Text under study:
++++++++++

As he designed these courses, he recounted, a central issue quickly emerged. “What are the informative — but more importantly the potentially transformative — places, voices and roles, that we as an academic community are willing to offer to members of another community whose history we are studying?”
“My hope was that a polyvocal and decentered mode of teaching would open up challenging spaces of dialogue, inviting students to re-evaluate the borders of academia; to reflect on their civic role when exposed to histories of pain; and to question the understanding, circulation and production of knowledge about others.”
Inspired by research conducted for his graduate degrees, notably his work at Michigan with the personal testimony of people living with AIDS in France, Dauge-Roth focused on the literature of survivors of the genocide — biographies, diaries, oral history and film.

++++++++++

Source information:
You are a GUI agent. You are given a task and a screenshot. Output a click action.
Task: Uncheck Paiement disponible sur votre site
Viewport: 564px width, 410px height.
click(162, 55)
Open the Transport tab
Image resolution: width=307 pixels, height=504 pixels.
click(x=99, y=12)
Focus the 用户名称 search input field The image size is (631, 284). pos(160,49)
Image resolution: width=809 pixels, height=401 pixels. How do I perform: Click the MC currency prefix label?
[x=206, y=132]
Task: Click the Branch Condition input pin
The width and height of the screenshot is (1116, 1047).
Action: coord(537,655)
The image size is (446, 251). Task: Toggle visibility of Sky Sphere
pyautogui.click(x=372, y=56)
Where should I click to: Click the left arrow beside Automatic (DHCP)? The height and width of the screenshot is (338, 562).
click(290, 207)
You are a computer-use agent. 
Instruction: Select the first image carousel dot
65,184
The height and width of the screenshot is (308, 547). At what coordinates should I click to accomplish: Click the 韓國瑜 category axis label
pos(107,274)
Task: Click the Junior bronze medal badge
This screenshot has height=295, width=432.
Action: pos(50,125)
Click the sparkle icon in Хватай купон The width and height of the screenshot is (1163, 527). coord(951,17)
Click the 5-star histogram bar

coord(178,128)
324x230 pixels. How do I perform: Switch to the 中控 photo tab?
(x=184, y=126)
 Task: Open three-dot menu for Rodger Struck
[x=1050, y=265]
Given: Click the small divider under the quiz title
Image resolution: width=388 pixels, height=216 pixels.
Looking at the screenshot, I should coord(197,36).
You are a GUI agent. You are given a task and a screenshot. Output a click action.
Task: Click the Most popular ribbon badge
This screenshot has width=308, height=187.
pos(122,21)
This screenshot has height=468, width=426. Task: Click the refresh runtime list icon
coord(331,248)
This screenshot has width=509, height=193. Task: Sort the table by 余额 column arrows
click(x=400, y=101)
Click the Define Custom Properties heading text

++++++++++

Prompt: Continue the text on Dauge-Roth's teaching from the point where it stops. The items stand apart from the text on Dauge-Roth's teaching and are separate material.

Output of the task:
It was his dissertation director at Michigan, Professor of Comparative Literature Ross Chambers, who articulated the idea that reading survivors’ literature can’t be a passive act: Listeners, Dauge-Roth learned, need to “develop a critical self-awareness regarding their own agency and inadequacy as they respond to survivors’ stories.”
As he created his Rwanda-based courses for Bates, Dauge-Roth drew on three consequential lessons from his graduate work. First, trauma causes what he calls a “fracture within the self,” a break between one’s pre- and post-trauma selves that must be negotiated.
Second, that negotiation is not just personal and internal, but social and cultural. Traumas such as AIDS or the Rwandan genocide become, or reflect, social preoccupations. So society dictates the terms of the discourse around them — often to the detriment of the traumatized, as in the bleak early years of the AIDS crisis, when sufferers were branded as “social parasites.”
“Third, I learned that testimonial literature forces on us a political discussion about the social representation of suffering and our civic role in its unfolding and aftermath,” Dauge-Roth said. Crucially, in the words of literature professor Antoine Compagnon, “what is at stake for us as readers is our willingness to be disturbed by, and ultimately transformed by, our encounter with another’s experience.”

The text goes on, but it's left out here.